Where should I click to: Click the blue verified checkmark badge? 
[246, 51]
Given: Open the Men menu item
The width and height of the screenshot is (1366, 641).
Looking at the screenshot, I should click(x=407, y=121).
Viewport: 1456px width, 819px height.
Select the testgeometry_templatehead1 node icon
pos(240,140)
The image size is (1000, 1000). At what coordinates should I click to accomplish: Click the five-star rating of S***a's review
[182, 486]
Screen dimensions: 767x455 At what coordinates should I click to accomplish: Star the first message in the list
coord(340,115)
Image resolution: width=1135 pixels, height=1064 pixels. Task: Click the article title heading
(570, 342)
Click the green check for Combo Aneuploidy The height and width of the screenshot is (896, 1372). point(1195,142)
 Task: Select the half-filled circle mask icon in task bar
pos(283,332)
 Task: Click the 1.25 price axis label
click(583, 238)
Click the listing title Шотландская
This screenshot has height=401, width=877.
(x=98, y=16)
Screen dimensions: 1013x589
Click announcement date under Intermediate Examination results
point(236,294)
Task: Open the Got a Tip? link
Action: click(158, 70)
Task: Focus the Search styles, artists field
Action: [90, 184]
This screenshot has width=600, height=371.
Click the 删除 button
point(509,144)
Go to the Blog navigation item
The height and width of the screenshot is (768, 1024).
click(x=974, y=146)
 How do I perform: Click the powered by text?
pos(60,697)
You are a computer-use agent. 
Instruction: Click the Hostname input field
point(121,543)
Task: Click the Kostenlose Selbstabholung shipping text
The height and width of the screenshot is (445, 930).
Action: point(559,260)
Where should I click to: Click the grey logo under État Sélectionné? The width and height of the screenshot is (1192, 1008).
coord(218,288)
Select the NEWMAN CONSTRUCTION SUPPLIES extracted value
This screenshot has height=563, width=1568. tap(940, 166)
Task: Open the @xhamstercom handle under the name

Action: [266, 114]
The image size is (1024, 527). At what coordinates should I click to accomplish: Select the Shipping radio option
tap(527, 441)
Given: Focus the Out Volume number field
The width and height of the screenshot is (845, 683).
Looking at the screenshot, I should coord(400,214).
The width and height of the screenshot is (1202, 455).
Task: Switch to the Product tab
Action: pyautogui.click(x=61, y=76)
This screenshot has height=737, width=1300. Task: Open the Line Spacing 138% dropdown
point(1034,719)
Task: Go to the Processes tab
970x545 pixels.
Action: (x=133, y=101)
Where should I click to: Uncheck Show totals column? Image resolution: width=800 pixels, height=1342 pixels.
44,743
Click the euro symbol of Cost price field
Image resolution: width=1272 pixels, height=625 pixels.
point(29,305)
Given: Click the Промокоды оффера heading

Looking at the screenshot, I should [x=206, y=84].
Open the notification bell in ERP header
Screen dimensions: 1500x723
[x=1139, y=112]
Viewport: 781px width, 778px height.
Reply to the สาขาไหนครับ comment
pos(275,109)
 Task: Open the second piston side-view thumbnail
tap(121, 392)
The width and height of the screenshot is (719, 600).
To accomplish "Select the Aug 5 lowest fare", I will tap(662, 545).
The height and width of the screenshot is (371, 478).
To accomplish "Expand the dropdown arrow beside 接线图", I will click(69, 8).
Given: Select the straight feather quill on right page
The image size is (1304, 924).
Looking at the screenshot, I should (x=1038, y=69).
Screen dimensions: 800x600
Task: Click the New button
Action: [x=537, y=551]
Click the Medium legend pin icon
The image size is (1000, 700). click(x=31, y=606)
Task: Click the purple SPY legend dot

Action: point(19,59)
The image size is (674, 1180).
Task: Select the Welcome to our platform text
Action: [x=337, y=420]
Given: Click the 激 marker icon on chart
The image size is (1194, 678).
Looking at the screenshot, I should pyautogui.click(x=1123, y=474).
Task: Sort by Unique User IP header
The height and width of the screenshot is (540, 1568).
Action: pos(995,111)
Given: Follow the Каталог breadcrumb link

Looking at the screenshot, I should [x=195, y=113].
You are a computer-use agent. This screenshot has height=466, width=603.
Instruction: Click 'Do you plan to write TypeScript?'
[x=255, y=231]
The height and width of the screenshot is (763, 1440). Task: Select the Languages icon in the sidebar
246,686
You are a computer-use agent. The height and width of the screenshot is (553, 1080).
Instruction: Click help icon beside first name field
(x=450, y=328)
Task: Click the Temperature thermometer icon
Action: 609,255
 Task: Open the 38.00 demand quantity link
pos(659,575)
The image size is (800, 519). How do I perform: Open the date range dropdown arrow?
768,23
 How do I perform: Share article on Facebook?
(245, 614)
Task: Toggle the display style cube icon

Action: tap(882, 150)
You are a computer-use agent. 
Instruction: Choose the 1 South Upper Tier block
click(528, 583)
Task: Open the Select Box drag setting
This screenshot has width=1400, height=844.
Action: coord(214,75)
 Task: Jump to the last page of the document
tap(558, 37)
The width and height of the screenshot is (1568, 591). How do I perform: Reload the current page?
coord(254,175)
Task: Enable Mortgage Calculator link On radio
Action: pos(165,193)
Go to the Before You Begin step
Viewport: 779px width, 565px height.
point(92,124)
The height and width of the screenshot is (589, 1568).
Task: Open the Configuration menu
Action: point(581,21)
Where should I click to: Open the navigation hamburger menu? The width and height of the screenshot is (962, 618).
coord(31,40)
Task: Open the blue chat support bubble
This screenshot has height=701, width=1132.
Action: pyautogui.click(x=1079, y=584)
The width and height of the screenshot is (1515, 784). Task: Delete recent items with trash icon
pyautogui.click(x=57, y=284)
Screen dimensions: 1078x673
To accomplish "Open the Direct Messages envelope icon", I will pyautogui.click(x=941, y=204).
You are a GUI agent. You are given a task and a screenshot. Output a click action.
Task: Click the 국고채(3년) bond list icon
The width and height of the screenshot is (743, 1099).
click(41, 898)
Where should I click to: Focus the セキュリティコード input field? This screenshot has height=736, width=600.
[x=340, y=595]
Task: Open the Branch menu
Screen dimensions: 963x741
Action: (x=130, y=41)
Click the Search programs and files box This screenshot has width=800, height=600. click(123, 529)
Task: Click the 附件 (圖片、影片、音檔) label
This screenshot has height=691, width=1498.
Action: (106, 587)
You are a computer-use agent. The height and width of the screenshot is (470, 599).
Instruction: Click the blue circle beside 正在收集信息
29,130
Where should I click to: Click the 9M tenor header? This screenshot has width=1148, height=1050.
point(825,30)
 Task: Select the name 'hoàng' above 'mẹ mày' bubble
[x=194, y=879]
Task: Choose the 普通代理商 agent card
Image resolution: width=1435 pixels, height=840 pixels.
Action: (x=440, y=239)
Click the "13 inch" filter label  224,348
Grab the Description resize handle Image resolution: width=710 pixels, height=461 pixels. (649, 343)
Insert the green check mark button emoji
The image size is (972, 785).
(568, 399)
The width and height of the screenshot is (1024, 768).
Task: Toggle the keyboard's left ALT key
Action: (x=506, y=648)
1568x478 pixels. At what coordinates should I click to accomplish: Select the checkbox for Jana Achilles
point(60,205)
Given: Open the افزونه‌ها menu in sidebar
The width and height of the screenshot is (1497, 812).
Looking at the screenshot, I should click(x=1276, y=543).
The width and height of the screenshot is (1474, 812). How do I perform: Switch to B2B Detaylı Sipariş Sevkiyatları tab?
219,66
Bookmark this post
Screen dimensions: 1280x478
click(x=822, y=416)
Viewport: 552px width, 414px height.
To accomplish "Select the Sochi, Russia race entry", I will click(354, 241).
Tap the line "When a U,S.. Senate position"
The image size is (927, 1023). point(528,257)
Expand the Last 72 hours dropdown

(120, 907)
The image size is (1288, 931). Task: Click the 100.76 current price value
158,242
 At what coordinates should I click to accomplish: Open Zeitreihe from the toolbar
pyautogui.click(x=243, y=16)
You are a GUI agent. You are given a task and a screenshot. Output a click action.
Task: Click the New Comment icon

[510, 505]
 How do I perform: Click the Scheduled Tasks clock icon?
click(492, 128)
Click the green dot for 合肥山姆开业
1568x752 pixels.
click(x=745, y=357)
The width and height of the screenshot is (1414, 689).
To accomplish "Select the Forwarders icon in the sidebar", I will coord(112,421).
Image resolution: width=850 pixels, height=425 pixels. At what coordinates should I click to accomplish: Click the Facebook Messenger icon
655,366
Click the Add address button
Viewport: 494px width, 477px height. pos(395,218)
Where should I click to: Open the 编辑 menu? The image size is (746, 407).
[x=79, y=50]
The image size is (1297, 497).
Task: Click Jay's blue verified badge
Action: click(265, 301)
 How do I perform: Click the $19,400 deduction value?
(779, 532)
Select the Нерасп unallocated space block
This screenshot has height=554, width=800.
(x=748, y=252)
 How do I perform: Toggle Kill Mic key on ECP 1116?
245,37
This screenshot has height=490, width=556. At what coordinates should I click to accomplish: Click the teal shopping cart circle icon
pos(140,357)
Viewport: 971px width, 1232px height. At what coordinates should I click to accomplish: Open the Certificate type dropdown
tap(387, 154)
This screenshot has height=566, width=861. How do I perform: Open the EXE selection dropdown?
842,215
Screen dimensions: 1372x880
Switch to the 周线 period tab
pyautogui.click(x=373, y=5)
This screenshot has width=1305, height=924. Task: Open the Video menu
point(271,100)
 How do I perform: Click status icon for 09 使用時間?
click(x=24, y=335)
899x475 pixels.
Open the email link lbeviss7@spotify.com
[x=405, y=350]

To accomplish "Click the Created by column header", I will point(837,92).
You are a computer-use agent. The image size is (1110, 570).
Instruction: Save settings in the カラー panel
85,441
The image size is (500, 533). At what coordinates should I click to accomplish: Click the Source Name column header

• Activity: Write out each line above that contains the word "will".

• Problem solution:
To accomplish "Select the Aug 5 lowest fare", I will tap(662, 545).
To accomplish "Expand the dropdown arrow beside 接线图", I will click(69, 8).
To accomplish "Open the Direct Messages envelope icon", I will pyautogui.click(x=941, y=204).
To accomplish "Select the Sochi, Russia race entry", I will click(354, 241).
To accomplish "Select the Forwarders icon in the sidebar", I will coord(112,421).
To accomplish "Click the Created by column header", I will point(837,92).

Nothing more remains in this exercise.